This article is more than 9 years old.

Abercrombie & Fitch reported another quarter of declining sales on Wednesday, while fellow teen retailer American Eagle's shares rose on better-than-expected results.

These retailers, known for their logo-laden apparel, have struggled to compete in a highly promotional industry and against fast-fashion competitors like H&M.

At Abercrombie, comparable sales fell 10% in the fourth quarter, worse than the Street's expectations of a 8.7% decline.

Its international stores particularly struggled, with comparable sales falling 17% abroad and 6% in the U.S. All brands posted declines: Comparable sales fell 11% at Hollister, 9% at Abercrombie & Fitch and 6% at abercrombie kids.
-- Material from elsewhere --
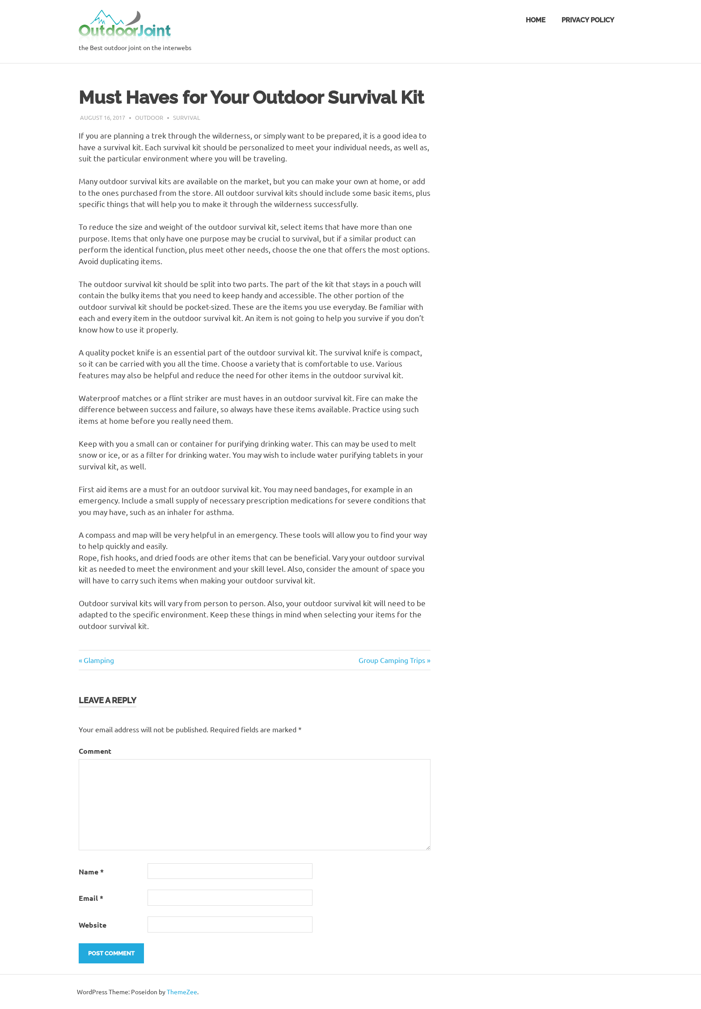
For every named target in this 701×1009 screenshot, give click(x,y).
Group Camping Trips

"2014 was a year of significant change for Abercrombie & Fitch," said Executive Chairman Arthur Martinez, in part referencing the December ouster of CEO Mike Jeffries. "For the full year, our results came in well below our initial expectations, as an expected improvement in comparable sales did not materialize, and further progress on expense reduction was insufficient to offset weaker sales."

As part of the company's efforts to reduce expenses, it said on a call with investors that it was selling its private jet.

Total sales in the quarter declined 14% to $1.12 billion, driven by the fall in comparable sales as well as the impact of a stronger dollar and net store closures. The retailer expects many of these challenges to continue in the first half of 2015, including headwinds from a stronger dollar and continuing declines in their logo business.

"We believe it is taking time to win back customers (longer than we expected), despite better assortments," said Stifel Nicolaus analyst Richard Jaffe.

Net income fell to $44.4 million, or 63 cents per share, from $66.1 million, or 85 cents per share, a year ago. Excluding certain items, per-share earnings came in at $1.15.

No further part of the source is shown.